Jacques Adriaansen, co-founder of Every Angle, shared his thoughts with Procurious around the big difference between earning money from your suppliers and earning money ‘with’ suppliers.
What do you see when you identify a supplier, as part of your supply chain procurement process? Do you see a necessary evil that must be negotiated before you can make a profit? Or do you see a potential strategic business partner that could play an active role in helping you to make money? Every day, I see examples of businesses who fail to see that there is a big difference between earning money from suppliers and earning money with suppliers. Of course, there are certain, specific cases where pressurising suppliers may be the only option available. However, in most cases, it’s clear that collaboration is by far the most effective approach.
Let’s face it – the objective of any business, regardless of its focus, sector or expertise, is to save costs, while at the same time, ensuring a consistent level of quality. This is especially true for those who find themselves dependent on a supply chain. It’s a fact that makes it even more bewildering to consider that the impact procurement can have on supply chain performance is still grossly underestimated in most organisations. Of course, most organisations keep a close eye on costs when they buy from suppliers, because after all, the purchase price is important.
However, they should also not forget that solid supply reliability is just as important – if not more so – when it comes to preventing disruptions in the production process. Remember that incomplete deliveries or deliveries that arrive too late or not at all, can have a significant and negative impact on overall business performance. All of which is why more focus needs to be placed on the role of procurement as part of overall operational excellence strategy.
Past experience shows that a lot is to be gained from streamlining delivery schedules. Meat-processing systems manufacturer, Marel, is a great example of how to do this effectively. By giving suppliers information about future demand as early as possible, it has managed to improve efficiency of its plant by as much as 40 per cent. In the past, all Marel could do was tell suppliers which purchase orders were outstanding. This meant that it had no insight into potential peak loads at their suppliers and were thus unprepared to deal with the consequences.
As a result, some suppliers were unable to deliver on time, which often resulted in a severely disrupted manufacturing schedule. By including the purchase order requisitions as well, they were able to gain a better insight into the peak loads at suppliers which they themselves generated. Based on these insights, they are now able to decide to bring orders forward or to postpone them. As a direct result, they are now able to identify which goods are delivered with greater consistency and ensure that schedules remain stable. Marel’s suppliers are now almost always able to meet the required level of demand, which means that it is now able to manufacture more efficiently and at lower costs. It’s an interesting example, as it really shows how using the available data more effectively can play a considerable role in contributing to operational excellence as a whole.
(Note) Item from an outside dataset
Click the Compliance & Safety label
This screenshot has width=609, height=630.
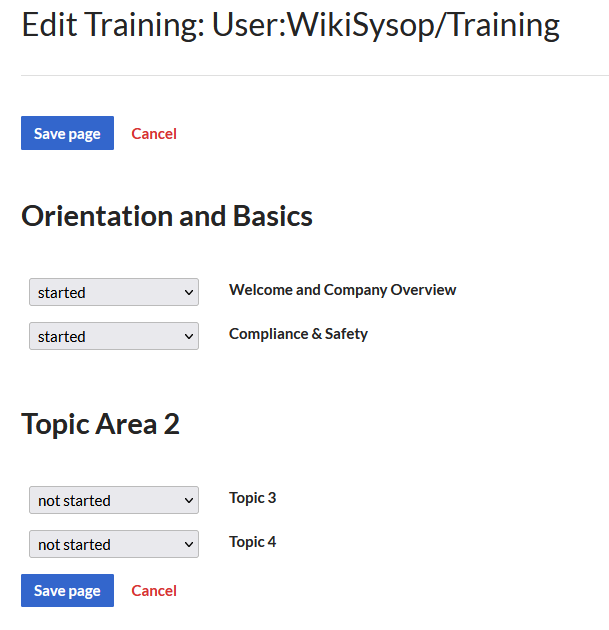(298, 334)
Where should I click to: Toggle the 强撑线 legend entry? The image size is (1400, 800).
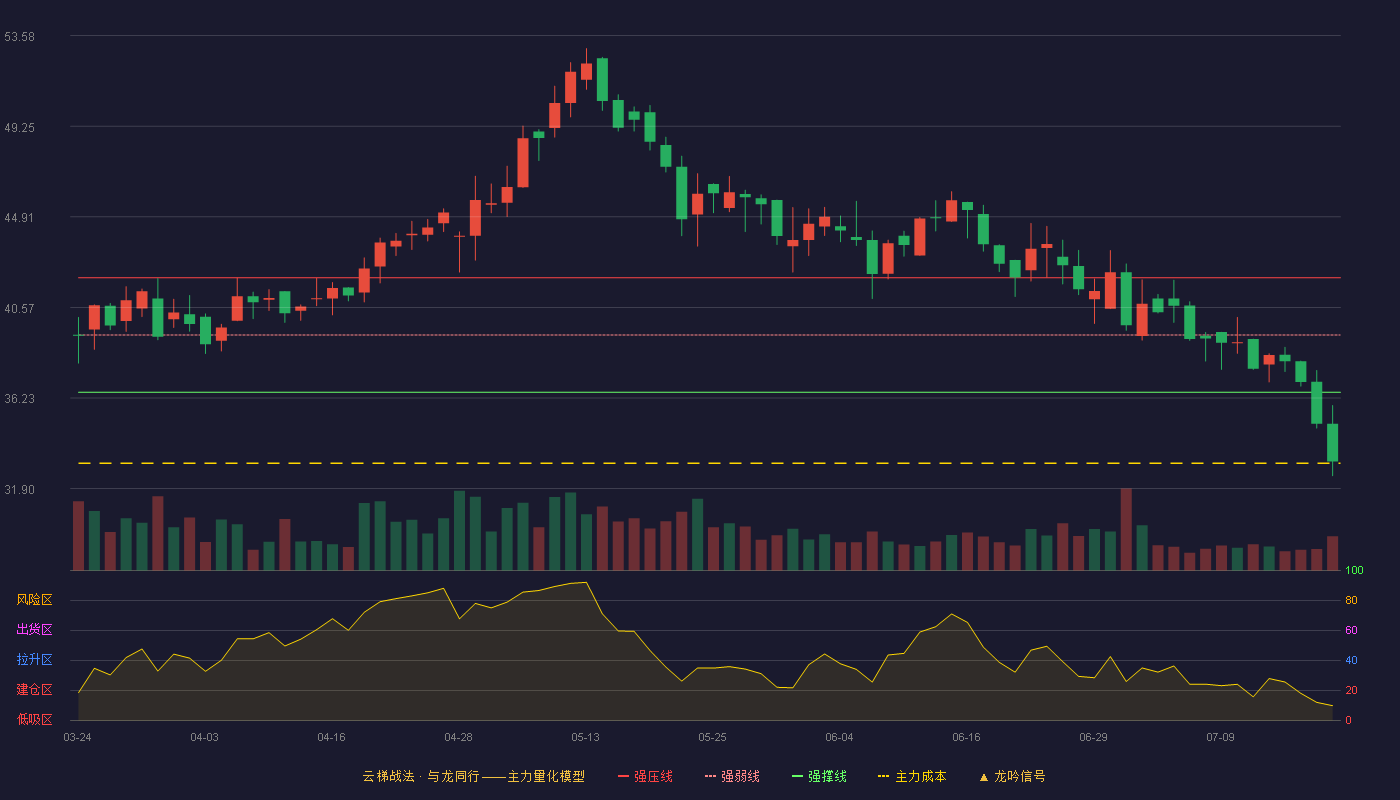(819, 776)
In practice, procurement departments deal with hundreds of outstanding purchase orders every day, many of which may be overdue. Clearly, it is not cost or time-effective for them to chase all of those. Instead, they need to be able to quickly assess with purchase orders really impact production or delivery to the client. After all, why spend time and energy on things that have hardly any impact? Conducting this analysis in SAP can, however, be a complex process, requiring procurement departments to go through the same steps for every individual order. This can make establishing the relationship between a purchase order and a sales order almost impossible.
Production companies have to be aware of the fact that collaborating with suppliers and generating insight from procurement to final delivery, can have a major impact on the performance of the supply chain. By paying more attention to this element of the supply chain, a great deal can be gained in terms of efficiency, productivity and ultimate cost savings. For example, it can help you to prevent bottlenecks in the production process, reduce backlogs, detect delivery risks and optimise the workflow.
Don’t forget that procurement is not only responsible for good price agreements. It also plays an important role in improving the collaboration between supplier and client. The upshot of this is true collaboration, with suppliers being given the opportunity to contribute their knowledge and with buyers making good use of that knowledge. It’s a model that some of the best, most effective operations follow – are you following in their footsteps?